**ASSIGNED TASK**
Repeat precisely the span of lines below that opens with the line containing "This screenshot has width=1512, height=799." and closes with the line containing "Switch to 微信 in the taskbar", both included.

**EXTRACTED MATERIAL**
##########

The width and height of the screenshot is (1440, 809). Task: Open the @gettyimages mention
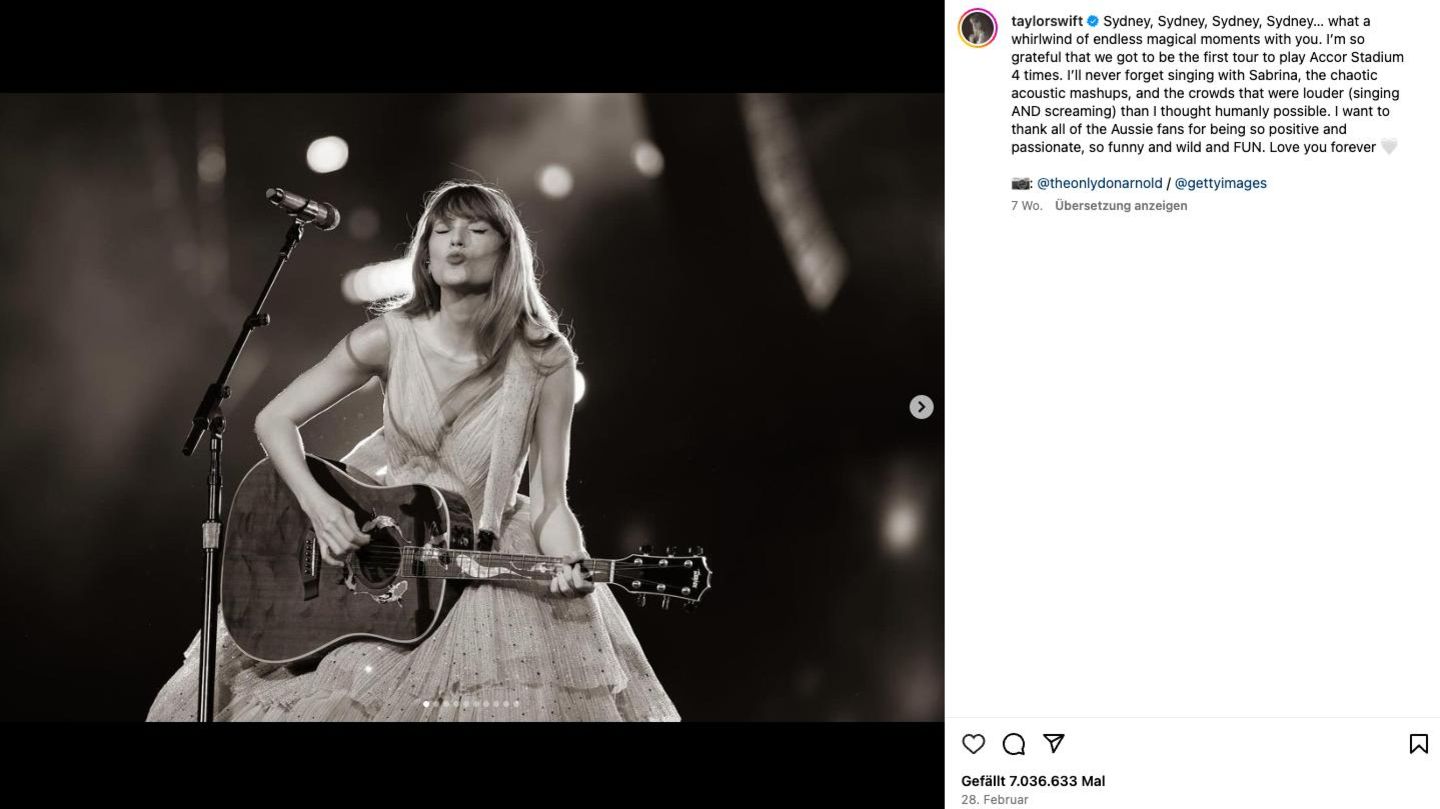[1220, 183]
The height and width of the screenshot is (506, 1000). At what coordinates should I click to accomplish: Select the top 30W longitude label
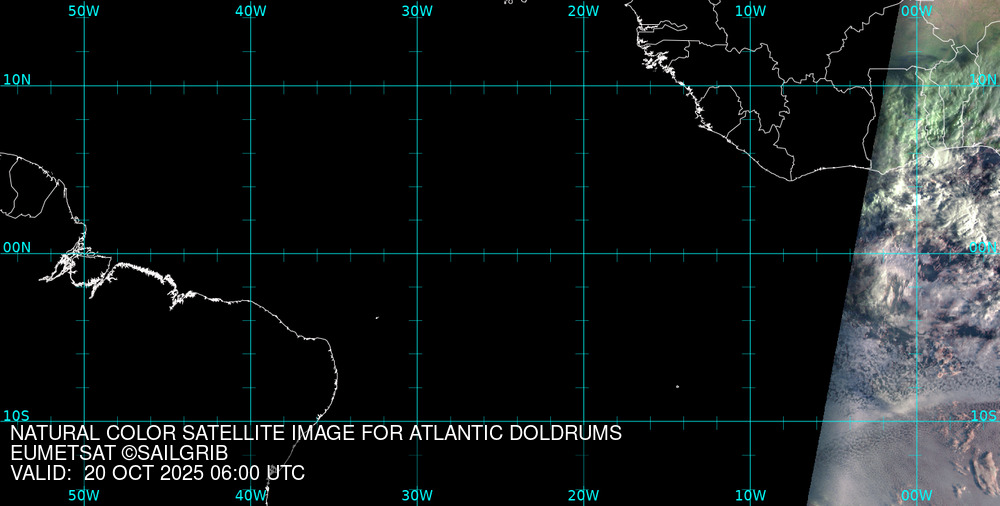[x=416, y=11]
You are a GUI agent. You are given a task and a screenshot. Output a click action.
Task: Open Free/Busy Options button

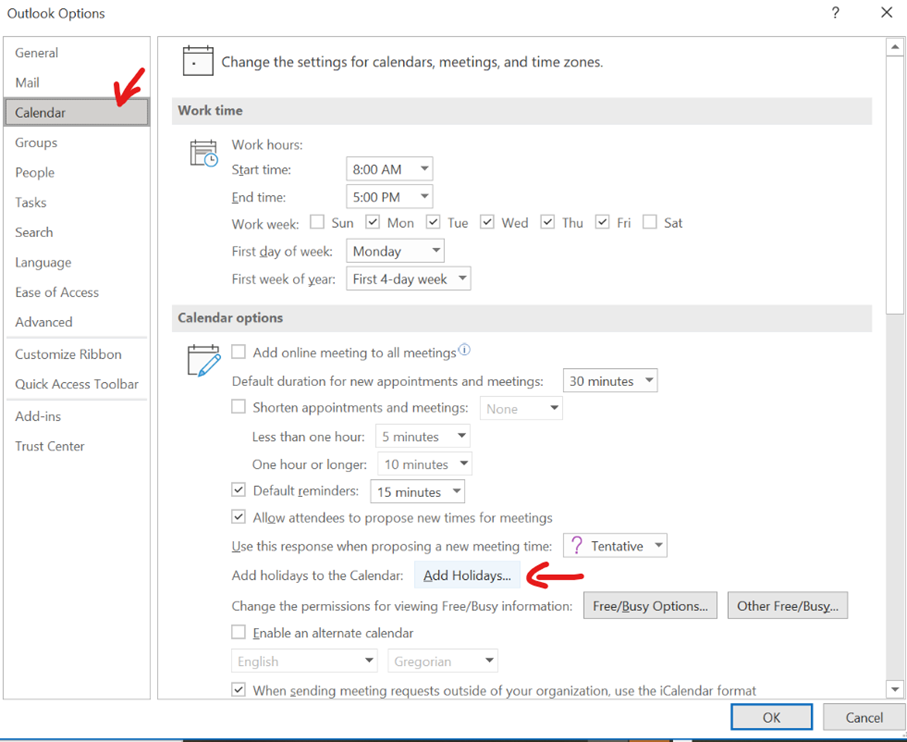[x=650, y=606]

##########

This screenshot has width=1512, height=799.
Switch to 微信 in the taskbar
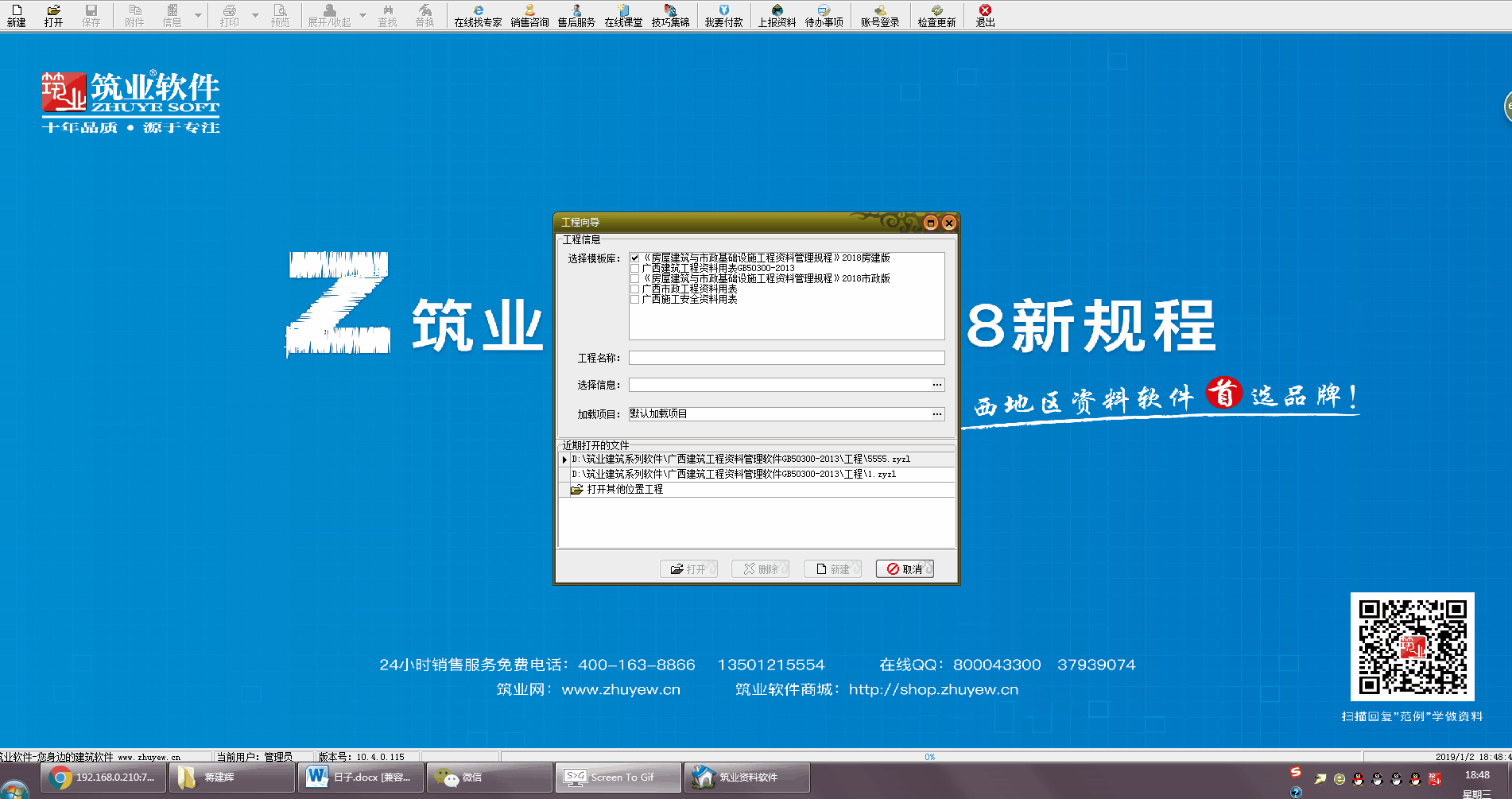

##########

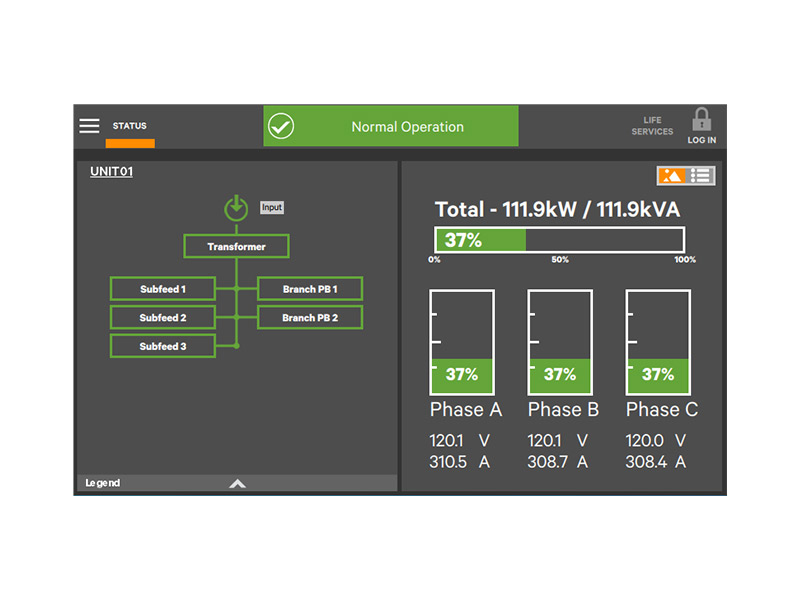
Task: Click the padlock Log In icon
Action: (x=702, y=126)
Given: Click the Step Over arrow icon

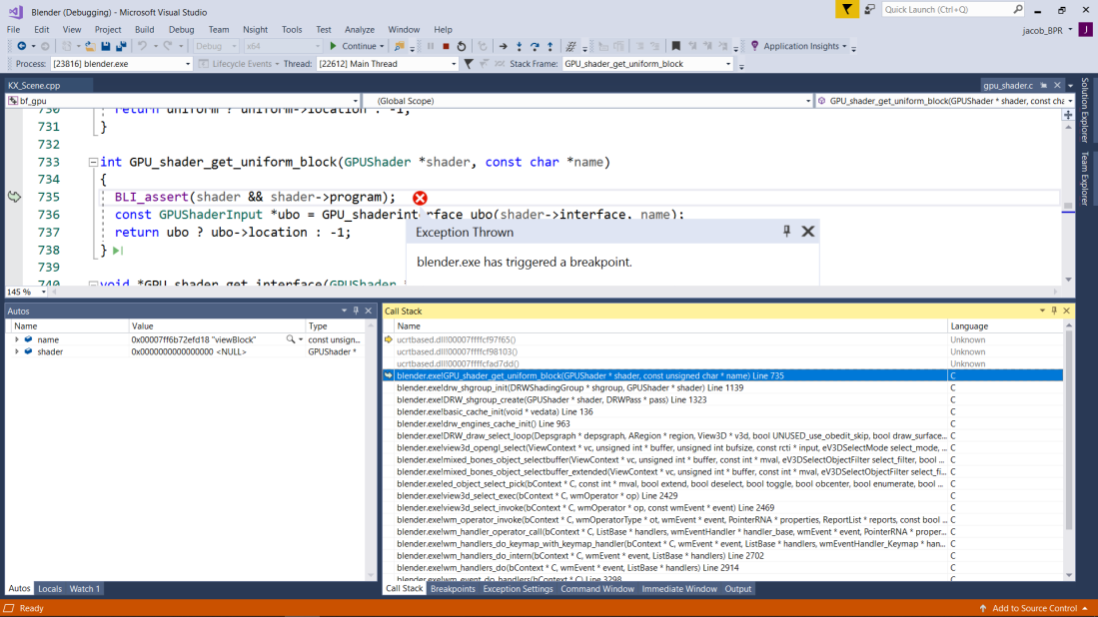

##########

**TASK RESULT**
This screenshot has width=1512, height=799.
Switch to 微信 in the taskbar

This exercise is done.